Here, rub his leg with this – she told my mother and put comfrey ointment into her hands.

She didn’t want any money. Before we left, she brought us cakes: take some, it’s Eid, she said. Then my mother cried.

I’ll die of shame, she told me when we left.

Today is Eid and newspapers and portals are full of messages calling for religious tolerance.

What tolerance?

Who am I to tolerate, what do I have to tolerate? To tolerate a woman to whom I broke into the house on the most important day of her life, asking for help, and thus interrupted her celebration? To tolerate a woman thanks to whose goodness I am not disabled today?

Tolerance is bad. Tolerance is the opposite of love. Because tolerance is indifference, and the true opposite of love is not hatred, but indifference. What we tolerate is negatively determined in advance. Have you ever heard that someone tolerates winning the lottery of one million euros or tolerating the fact that he got an apartment from the company? Happiness and good things are not tolerated.

No: you tolerate what bothers you and what you don’t want, but you are civilized enough to suppress your first impulse – to eliminate what bothers you.

After all, if you are a Christian, you are not called to tolerate, but to love. How – what do I mean?

The answer is in the Gospel of Luke, in the story of the good Samaritan. Jesus reminds the disciples of the Law.

Who says: Love the Lord your God and love your neighbor as yourself.

The disciples ask: And who is my neighbor? Who to love?

In response, Jesus told them about a man, a Jew, who was beaten by bandits and who was dying by the roadside. Two men passed by him and did not help him. Which two refuse to help a man in need? “His”: the priest and the Levite. Then a Samaritan, a member of a group with whom the Jews were at loggerheads, came and saved him.

Jesus then asks: Which of the three was closest to the one caught by brigands?

Disciple: The one who took pity on him.

If the story ended here, the solution would be painfully simple: the key requirement of Christianity, to love one’s neighbor, would actually be to love the one who is kind to me. We find this reduction in religious fanatics: they keep love only for those who are within their community, for those who, bound by blood, culture and faith, hold on to both good and evil. If that were really the case, it would mean: love the same person as you are. But it is not so.
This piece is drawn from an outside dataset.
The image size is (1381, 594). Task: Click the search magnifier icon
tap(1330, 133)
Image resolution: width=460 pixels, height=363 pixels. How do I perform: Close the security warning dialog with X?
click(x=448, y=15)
Instead, Jesus finally says: Go, and you do the same thing. So, act like a Samaritan, do, if you do good, like the one with whom you are in conflict, in hatred, do good to strangers, to the Other, to those who are not “yours”. Jesus, therefore, answers the disciples’ question: Who is our neighbor? With a question: To be a Christian means to be hysterical, and as a hysteric to know that the Other will always remain traumatic for me, that it will make me hysteric, and yet have the obligation to do good to the one, when we are hated, when we defeat and humiliate ourselves, we beastly aim at.

Tolerance of Otherness is a lie that fails to hide its own emptiness: the gaping lack of love within us.

There is no Other; we are all one.

God is one, the world is one, the struggle is one.

” For our struggle is not against flesh and blood, but against the rulers, against the authorities, against the cosmic powers of this darkness, against evil, spiritual forces in the heavens” (Ephesians 6:12).